Pour atteindre les objectifs de l’Accord de Paris, l’atténuation et l’adaptation doivent aller de paire; mais la finance climatique est incontournable. Malheureusement, dans tous les domaines, il y a un écart flagrant entre les besoins et les financements disponibles, surtout dans les pays en développement. “Je peux vous garantir que lors de cette conférence, le professeur a eu de bons retours, notamment sur la question du genre, des jeunes, la proposition forte d’un bureau Afrique du Giec”, a déclaré Séna Alouka, directeur international de l’ONG Jeunes volontaires pour l’environnement (JVE).
Le candidat de l’inclusivité, de la diversité linguistique, du genre et de l’efficacité des travaux du Giec ?
Le professeur van Ypersele qui a participé à presque toutes les CoP de l’histoire du changement climatique veut mettre son expérience de plusieurs décennies au service de la communauté internationale. “Le premier axe de ma campagne est que le Giec soit la voix du climat pour agir suffisamment dans le domaine de l’atténuation afin que l’adaptation ne devienne pas impossible un jour. Le deuxième axe est que les décideurs politiques, économiques, les citoyens du monde reçoivent du Giec des informations utiles, les plus pertinentes pour faire évoluer les choses dans la bonne direction”, a-t-il indiqué.

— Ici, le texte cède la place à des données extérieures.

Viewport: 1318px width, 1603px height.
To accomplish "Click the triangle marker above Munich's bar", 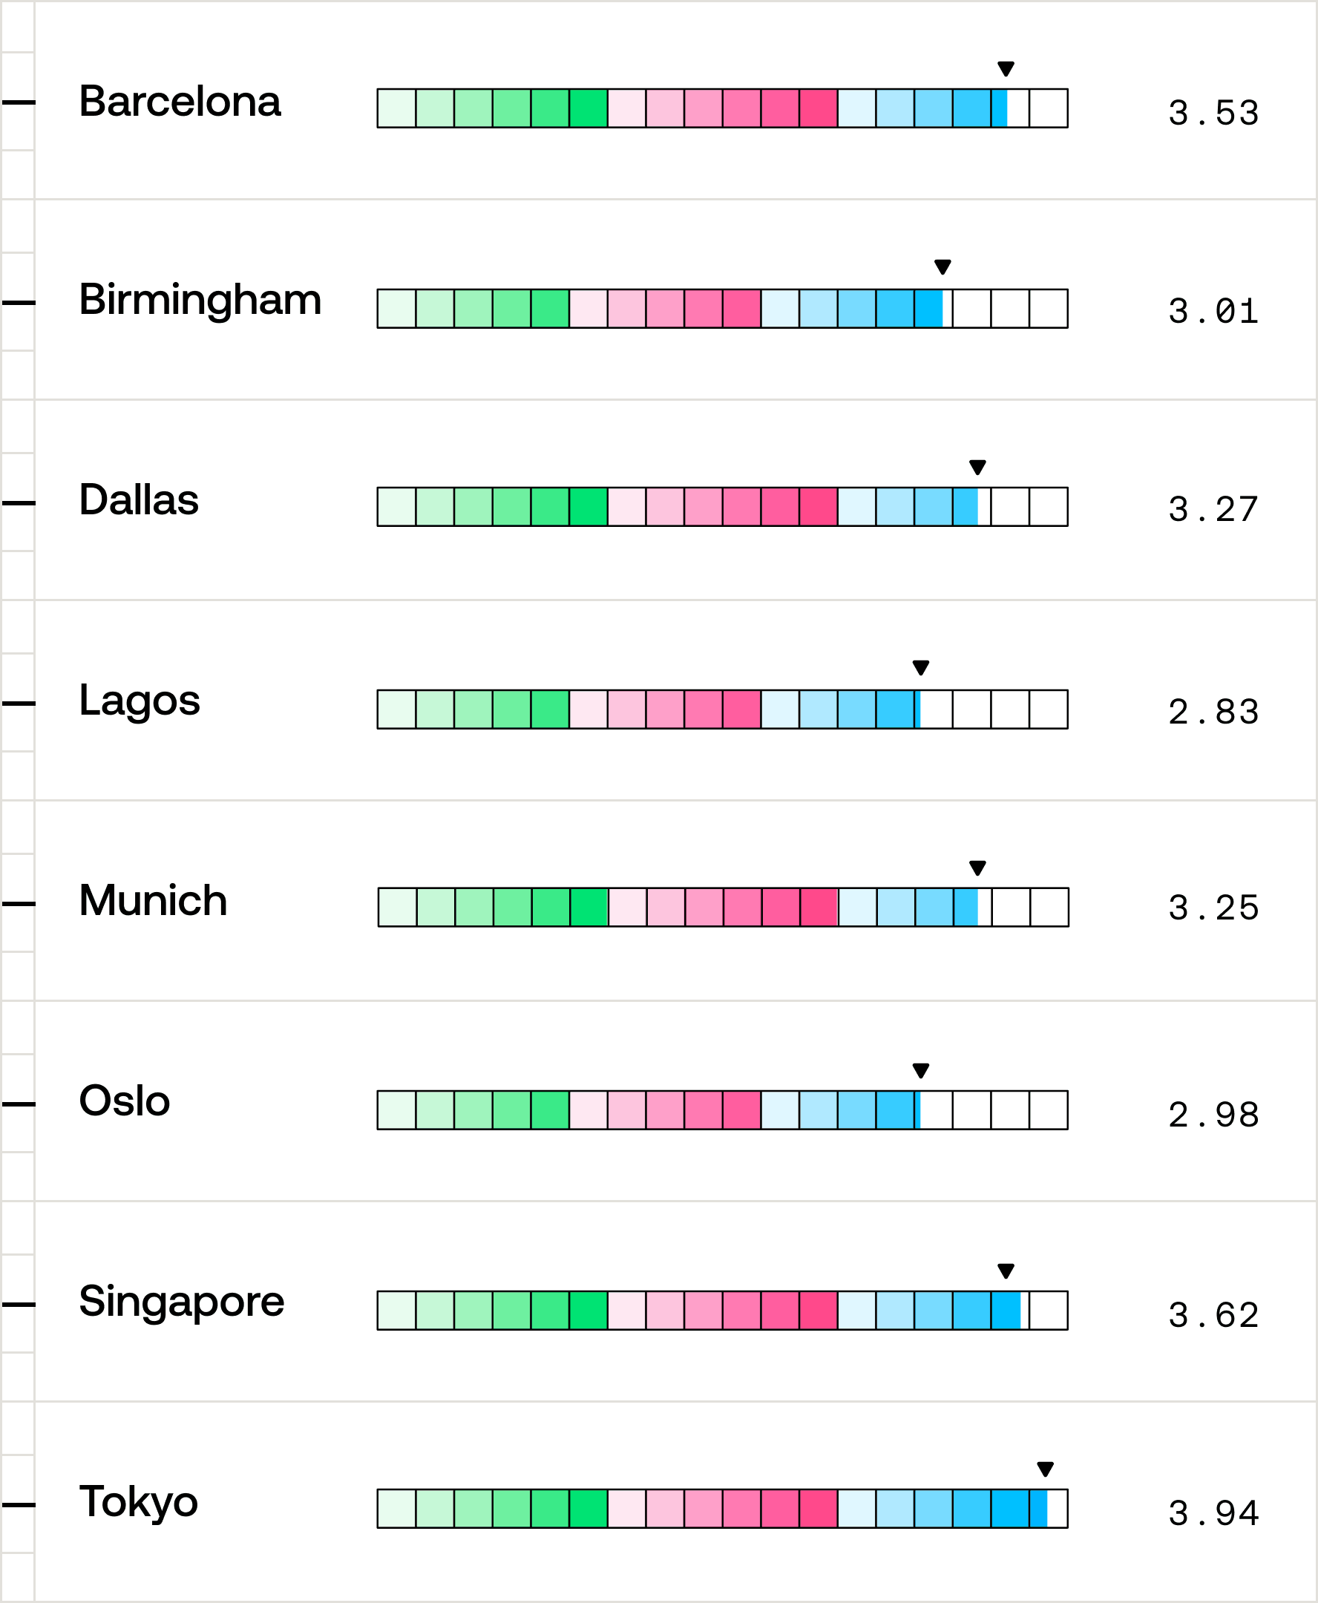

“Le troisième axe est de réaliser les point 1 et 2 de la manière la plus inclusive possible. Pour mois, l’inclusivité signifie une meilleure participation des scientifiques des pays en développement aux travaux du Giec, de manière à ce que le Giec soit représentatif des préoccupations qui existent dans le monde entier, notamment dans les pays les plus vulnérables, y compris ceux qui ont le moins émis des GES. Le deuxième point de l’inclusivité est d’améliorer la participation des femmes aux travaux du Giec”, a-t-il poursuivi.
“Le troisième point est d’être sûr que l’on a suffisamment de jeunes qui participent aux travaux du Giec, parce que les jeunes ont de nouvelles connaissances, de nouvelles méthodes, un dynamisme qu’il est très important de capter au service du Giec. Le dernier point est que je suis francophone, le français est ma langue maternelle. Je serai le premier président francophone du Giec. Le français aura une importance renouvelée au Giec. D’ailleurs, je pense que toutes les langues des Nations unies, et les langues dans lesquelles la science est produite aujourd’hui, devraient être mieux respectées au sein du Giec, mieux prises en compte”, a ajouté le professeur van Ypersele.
L’agenda 2030 des Nations unies (le fait de faire cohabiter les différents objectifs), la justice climatique, la transition juste, sont également au cœur des préoccupations du professeur Jean-Pascal van Ypersele, candidat au poste de président du Giec. Le Giec a été créé en 1988 sous l’égide de l’Organisation météorologique mondiale (OMM) et du Programme des Nations unies pour l’environnement (Pnue). Le Giec est chargé d’évaluer l’ampleur, les causes et les conséquences du changement climatique. Il regroupe 195 États.